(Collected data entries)
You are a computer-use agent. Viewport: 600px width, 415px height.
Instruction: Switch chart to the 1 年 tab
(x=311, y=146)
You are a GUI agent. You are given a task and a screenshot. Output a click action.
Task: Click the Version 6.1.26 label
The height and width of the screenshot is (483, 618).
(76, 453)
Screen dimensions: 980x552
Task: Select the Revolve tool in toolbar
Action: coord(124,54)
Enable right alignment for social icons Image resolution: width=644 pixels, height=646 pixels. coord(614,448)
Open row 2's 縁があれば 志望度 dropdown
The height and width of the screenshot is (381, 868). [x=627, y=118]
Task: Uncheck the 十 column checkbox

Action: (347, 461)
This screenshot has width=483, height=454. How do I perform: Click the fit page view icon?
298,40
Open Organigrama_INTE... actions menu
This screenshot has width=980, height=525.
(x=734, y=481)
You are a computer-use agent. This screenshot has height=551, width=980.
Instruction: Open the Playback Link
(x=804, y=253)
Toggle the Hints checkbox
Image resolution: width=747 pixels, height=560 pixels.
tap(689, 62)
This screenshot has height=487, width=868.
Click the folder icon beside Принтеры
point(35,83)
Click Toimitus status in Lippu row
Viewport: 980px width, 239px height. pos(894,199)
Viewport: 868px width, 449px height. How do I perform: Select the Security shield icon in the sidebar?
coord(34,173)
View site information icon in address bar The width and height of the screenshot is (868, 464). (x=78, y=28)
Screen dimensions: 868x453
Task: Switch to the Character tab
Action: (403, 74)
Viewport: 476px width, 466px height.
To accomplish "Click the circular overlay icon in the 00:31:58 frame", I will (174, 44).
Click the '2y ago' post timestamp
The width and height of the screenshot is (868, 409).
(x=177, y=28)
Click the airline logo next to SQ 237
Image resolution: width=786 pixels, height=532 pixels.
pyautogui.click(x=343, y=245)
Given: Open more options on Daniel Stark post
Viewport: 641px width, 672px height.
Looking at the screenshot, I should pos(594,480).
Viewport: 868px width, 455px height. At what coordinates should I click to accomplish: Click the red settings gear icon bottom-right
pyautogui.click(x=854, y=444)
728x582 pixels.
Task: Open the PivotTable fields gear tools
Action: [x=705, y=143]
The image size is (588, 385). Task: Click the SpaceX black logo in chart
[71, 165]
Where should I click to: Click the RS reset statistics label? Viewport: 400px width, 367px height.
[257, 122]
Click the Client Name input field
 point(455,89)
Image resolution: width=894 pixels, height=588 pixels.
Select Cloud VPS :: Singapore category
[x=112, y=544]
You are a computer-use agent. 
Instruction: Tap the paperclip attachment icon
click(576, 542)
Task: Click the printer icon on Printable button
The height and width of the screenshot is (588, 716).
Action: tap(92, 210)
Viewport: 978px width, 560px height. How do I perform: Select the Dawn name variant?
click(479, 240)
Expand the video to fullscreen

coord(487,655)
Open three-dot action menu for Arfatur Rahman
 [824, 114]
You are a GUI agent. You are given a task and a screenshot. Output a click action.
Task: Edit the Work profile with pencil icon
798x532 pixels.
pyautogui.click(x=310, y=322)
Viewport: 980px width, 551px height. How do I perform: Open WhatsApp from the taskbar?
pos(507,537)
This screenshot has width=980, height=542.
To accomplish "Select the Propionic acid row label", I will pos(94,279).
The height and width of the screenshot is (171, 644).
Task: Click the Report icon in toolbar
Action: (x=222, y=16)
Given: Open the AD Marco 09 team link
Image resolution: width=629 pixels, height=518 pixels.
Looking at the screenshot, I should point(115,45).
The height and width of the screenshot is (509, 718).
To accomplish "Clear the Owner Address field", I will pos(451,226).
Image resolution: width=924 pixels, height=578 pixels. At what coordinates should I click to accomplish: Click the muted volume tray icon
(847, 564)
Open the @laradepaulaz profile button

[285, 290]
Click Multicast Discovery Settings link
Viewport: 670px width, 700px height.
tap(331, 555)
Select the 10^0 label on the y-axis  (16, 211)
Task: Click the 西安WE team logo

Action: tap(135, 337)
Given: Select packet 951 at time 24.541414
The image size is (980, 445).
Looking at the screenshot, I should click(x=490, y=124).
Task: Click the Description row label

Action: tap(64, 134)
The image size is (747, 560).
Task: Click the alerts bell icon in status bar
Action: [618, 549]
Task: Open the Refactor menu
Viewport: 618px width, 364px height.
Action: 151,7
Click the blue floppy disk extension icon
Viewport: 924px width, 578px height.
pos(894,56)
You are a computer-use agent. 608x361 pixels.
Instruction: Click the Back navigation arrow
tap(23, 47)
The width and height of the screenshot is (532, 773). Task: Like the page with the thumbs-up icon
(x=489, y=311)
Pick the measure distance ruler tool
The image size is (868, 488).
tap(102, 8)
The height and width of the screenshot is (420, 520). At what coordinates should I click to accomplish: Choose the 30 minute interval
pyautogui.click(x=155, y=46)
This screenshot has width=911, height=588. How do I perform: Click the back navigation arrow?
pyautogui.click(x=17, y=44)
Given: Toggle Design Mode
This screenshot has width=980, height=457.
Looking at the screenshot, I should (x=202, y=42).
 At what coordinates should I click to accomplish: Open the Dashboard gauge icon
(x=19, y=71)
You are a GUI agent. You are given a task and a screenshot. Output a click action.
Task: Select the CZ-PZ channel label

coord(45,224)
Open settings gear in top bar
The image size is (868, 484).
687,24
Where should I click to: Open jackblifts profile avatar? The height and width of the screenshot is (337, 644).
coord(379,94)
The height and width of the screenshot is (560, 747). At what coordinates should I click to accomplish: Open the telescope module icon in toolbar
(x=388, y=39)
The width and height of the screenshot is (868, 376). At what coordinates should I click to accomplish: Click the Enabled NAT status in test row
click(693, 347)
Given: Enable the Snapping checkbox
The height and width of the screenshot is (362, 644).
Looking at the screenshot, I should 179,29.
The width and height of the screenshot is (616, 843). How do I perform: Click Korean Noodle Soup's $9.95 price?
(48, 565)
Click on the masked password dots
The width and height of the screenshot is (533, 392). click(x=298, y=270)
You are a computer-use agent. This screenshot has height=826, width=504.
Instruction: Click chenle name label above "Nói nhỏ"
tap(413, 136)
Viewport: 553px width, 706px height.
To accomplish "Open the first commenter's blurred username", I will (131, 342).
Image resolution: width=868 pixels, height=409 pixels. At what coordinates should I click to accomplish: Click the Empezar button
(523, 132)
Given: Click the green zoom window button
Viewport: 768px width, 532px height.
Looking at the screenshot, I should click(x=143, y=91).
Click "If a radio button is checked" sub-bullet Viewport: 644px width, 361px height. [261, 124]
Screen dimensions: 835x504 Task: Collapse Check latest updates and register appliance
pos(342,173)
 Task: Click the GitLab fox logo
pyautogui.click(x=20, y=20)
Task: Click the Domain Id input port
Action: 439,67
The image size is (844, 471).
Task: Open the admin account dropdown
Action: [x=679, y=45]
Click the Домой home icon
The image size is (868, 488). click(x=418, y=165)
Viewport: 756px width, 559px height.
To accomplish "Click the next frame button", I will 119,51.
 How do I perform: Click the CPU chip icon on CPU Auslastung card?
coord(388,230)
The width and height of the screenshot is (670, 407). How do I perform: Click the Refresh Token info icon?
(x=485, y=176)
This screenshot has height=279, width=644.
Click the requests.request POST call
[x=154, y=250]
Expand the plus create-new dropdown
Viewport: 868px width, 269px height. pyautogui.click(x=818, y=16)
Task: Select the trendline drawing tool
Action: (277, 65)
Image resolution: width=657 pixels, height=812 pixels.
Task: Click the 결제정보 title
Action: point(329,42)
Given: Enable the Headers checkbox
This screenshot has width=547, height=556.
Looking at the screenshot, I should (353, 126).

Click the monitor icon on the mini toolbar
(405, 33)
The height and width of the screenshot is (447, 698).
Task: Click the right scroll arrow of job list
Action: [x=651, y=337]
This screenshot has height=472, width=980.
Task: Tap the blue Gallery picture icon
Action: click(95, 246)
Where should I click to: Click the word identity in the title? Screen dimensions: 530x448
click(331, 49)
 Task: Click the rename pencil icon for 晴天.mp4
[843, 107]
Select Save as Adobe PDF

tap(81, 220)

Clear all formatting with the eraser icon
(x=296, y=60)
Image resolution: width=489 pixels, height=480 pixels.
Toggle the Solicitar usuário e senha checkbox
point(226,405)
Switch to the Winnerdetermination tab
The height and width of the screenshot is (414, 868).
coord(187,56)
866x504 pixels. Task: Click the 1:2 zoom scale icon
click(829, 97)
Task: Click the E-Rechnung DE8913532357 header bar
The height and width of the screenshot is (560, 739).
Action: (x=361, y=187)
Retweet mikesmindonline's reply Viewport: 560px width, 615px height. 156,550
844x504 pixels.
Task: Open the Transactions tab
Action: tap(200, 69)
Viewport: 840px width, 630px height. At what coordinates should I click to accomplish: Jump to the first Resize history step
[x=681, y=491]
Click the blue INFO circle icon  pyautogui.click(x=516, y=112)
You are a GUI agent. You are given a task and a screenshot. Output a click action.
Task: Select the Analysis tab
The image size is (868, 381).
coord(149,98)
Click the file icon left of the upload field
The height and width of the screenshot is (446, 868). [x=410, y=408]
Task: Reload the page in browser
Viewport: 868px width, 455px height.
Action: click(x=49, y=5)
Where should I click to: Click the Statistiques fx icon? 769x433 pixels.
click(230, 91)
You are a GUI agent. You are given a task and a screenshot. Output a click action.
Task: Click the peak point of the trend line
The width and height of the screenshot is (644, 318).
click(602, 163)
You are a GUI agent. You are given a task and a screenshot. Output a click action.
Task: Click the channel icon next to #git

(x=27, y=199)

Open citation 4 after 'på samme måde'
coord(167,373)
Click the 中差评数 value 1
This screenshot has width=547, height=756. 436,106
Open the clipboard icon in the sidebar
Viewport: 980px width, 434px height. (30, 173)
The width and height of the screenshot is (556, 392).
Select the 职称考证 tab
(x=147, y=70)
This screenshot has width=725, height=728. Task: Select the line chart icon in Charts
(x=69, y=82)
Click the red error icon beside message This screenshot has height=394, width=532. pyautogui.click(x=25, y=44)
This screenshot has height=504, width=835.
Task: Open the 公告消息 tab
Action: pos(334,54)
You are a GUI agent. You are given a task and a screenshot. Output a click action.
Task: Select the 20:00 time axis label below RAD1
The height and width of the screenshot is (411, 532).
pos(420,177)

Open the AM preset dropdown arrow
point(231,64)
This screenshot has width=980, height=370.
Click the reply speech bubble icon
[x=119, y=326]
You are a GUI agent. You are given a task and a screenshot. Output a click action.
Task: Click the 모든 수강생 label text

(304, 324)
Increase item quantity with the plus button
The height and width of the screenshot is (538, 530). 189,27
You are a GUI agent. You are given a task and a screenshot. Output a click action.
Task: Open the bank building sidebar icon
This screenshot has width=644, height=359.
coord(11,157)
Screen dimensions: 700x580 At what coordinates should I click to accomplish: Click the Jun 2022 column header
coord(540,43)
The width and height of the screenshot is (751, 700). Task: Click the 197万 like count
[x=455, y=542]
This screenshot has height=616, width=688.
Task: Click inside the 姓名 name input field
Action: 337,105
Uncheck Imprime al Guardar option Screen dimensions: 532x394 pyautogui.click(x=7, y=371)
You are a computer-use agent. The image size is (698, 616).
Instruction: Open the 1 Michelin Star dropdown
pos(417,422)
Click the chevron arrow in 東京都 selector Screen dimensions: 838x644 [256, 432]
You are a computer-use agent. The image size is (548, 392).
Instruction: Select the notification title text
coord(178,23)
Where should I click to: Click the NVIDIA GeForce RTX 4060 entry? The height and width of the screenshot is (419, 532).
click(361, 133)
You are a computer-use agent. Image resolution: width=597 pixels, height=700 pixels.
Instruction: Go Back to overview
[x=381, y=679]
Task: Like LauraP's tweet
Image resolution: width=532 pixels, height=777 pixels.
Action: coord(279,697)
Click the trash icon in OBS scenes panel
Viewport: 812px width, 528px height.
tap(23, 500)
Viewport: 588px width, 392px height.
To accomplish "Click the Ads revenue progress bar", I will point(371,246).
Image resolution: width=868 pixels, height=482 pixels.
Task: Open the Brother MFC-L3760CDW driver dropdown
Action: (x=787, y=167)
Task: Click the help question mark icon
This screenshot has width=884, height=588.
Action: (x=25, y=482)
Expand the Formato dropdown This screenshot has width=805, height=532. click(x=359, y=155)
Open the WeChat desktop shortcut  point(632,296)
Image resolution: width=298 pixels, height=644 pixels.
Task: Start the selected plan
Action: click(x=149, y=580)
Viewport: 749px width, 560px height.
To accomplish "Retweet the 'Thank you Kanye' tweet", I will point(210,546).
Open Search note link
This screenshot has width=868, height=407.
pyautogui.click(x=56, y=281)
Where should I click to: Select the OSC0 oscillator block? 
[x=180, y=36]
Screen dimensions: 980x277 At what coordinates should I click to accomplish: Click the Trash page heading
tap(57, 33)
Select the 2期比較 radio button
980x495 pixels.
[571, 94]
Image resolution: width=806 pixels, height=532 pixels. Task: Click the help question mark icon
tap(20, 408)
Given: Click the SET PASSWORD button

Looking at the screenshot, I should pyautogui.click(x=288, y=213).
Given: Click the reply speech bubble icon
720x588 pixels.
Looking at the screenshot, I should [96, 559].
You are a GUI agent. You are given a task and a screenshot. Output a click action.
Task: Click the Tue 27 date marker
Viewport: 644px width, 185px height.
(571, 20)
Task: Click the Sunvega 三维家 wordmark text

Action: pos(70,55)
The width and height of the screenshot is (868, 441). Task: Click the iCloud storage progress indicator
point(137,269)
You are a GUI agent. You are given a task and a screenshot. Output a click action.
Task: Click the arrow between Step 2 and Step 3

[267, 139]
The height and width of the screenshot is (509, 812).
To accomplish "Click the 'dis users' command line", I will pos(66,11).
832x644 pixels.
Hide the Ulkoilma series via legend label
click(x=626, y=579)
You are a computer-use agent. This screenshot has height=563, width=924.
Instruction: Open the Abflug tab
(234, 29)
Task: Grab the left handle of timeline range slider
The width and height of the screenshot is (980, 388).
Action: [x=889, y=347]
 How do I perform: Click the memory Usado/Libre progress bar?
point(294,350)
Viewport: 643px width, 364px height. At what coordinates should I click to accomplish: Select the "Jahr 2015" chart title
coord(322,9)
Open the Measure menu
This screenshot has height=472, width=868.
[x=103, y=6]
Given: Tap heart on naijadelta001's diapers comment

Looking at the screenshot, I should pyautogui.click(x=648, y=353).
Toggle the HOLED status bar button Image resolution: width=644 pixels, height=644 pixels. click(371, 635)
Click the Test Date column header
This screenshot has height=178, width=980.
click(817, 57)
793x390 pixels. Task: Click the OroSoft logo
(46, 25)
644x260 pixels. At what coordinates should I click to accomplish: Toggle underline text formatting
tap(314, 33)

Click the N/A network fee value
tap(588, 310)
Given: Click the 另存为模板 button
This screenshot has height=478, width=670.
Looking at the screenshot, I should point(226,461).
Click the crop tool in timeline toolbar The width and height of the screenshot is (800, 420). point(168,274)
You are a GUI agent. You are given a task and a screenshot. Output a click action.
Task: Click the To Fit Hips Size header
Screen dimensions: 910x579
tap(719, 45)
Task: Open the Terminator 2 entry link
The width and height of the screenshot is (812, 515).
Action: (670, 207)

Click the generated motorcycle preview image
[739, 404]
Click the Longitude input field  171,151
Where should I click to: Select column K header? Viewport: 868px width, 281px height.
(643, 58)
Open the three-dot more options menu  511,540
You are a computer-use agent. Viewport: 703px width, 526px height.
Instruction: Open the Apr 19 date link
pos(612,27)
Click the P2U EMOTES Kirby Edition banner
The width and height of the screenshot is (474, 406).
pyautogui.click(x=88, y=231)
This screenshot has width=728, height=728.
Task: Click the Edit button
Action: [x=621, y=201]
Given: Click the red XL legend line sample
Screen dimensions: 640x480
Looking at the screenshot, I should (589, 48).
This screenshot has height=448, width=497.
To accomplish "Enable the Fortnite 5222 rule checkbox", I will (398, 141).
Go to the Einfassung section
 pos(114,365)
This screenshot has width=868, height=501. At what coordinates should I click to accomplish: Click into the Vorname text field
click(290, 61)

What you are asked to do » Filter the records above and copy every line that contains the word "timeline".

Response for this exercise »
Task: Grab the left handle of timeline range slider
Click the crop tool in timeline toolbar The width and height of the screenshot is (800, 420). point(168,274)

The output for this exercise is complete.